*** DATA FOR REVIEW ***

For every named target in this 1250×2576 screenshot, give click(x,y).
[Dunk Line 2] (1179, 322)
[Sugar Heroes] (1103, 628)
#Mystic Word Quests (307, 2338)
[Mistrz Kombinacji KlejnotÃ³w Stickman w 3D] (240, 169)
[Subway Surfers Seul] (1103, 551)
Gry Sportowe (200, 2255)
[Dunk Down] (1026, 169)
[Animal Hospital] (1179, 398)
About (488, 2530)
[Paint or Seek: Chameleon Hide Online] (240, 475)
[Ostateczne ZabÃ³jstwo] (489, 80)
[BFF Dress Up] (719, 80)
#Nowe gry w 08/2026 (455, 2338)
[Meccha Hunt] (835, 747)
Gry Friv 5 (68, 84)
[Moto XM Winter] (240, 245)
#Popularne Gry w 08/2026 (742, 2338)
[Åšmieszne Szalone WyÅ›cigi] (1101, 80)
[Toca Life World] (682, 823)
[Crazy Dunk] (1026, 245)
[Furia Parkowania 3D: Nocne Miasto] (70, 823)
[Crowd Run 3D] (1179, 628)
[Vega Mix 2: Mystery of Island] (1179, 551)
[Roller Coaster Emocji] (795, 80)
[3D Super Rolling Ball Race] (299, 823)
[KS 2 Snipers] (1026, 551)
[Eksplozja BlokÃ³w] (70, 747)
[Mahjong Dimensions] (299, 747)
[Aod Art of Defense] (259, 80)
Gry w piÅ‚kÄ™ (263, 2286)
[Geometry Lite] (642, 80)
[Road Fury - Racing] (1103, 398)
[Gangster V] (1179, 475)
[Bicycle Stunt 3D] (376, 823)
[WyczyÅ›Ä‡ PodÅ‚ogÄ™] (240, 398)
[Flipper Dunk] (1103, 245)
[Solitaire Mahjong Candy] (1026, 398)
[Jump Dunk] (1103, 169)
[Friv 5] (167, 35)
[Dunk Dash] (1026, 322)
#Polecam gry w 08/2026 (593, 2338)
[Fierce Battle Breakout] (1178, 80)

***

TASK REQUIREMENTS: Set down the records above once more, exactly as given.

REPLY:
For every named target in this 1250×2576 screenshot, give click(x,y).
[Dunk Line 2] (1179, 322)
[Sugar Heroes] (1103, 628)
#Mystic Word Quests (307, 2338)
[Mistrz Kombinacji KlejnotÃ³w Stickman w 3D] (240, 169)
[Subway Surfers Seul] (1103, 551)
Gry Sportowe (200, 2255)
[Dunk Down] (1026, 169)
[Animal Hospital] (1179, 398)
About (488, 2530)
[Paint or Seek: Chameleon Hide Online] (240, 475)
[Ostateczne ZabÃ³jstwo] (489, 80)
[BFF Dress Up] (719, 80)
#Nowe gry w 08/2026 (455, 2338)
[Meccha Hunt] (835, 747)
Gry Friv 5 (68, 84)
[Moto XM Winter] (240, 245)
#Popularne Gry w 08/2026 (742, 2338)
[Åšmieszne Szalone WyÅ›cigi] (1101, 80)
[Toca Life World] (682, 823)
[Crazy Dunk] (1026, 245)
[Furia Parkowania 3D: Nocne Miasto] (70, 823)
[Crowd Run 3D] (1179, 628)
[Vega Mix 2: Mystery of Island] (1179, 551)
[Roller Coaster Emocji] (795, 80)
[3D Super Rolling Ball Race] (299, 823)
[KS 2 Snipers] (1026, 551)
[Eksplozja BlokÃ³w] (70, 747)
[Mahjong Dimensions] (299, 747)
[Aod Art of Defense] (259, 80)
Gry w piÅ‚kÄ™ (263, 2286)
[Geometry Lite] (642, 80)
[Road Fury - Racing] (1103, 398)
[Gangster V] (1179, 475)
[Bicycle Stunt 3D] (376, 823)
[WyczyÅ›Ä‡ PodÅ‚ogÄ™] (240, 398)
[Flipper Dunk] (1103, 245)
[Solitaire Mahjong Candy] (1026, 398)
[Jump Dunk] (1103, 169)
[Friv 5] (167, 35)
[Dunk Dash] (1026, 322)
#Polecam gry w 08/2026 (593, 2338)
[Fierce Battle Breakout] (1178, 80)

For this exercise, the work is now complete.